»»

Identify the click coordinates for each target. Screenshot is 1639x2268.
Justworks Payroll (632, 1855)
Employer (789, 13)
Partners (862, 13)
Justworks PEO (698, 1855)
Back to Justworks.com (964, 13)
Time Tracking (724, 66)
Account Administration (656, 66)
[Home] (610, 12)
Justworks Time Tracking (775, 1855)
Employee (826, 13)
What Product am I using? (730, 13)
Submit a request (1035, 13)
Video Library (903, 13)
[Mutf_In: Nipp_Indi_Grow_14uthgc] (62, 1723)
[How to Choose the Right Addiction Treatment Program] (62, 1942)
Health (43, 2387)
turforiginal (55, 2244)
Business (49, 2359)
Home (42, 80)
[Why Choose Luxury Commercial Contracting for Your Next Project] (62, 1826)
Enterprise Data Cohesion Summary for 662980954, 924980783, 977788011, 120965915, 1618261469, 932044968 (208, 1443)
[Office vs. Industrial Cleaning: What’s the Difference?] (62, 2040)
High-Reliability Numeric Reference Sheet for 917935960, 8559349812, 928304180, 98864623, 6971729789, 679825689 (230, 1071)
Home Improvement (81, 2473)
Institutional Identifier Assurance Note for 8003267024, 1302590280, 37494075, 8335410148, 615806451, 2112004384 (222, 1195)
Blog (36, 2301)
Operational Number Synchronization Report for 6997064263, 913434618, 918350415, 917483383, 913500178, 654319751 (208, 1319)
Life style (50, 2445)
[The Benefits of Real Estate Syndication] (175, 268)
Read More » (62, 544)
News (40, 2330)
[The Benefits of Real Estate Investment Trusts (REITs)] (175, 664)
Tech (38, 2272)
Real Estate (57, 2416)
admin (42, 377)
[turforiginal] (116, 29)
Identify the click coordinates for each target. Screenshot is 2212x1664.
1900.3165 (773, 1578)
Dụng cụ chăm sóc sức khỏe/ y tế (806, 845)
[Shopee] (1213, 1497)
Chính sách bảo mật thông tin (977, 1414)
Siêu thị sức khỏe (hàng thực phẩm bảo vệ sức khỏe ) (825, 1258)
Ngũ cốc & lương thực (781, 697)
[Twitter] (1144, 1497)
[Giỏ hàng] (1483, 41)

««

▸ Your goal: Look through the entries and find each line that has the string "Estate". Copy those lines.

▸ Solved problem:
[The Benefits of Real Estate Syndication] (175, 268)
[The Benefits of Real Estate Investment Trusts (REITs)] (175, 664)
Real Estate (57, 2416)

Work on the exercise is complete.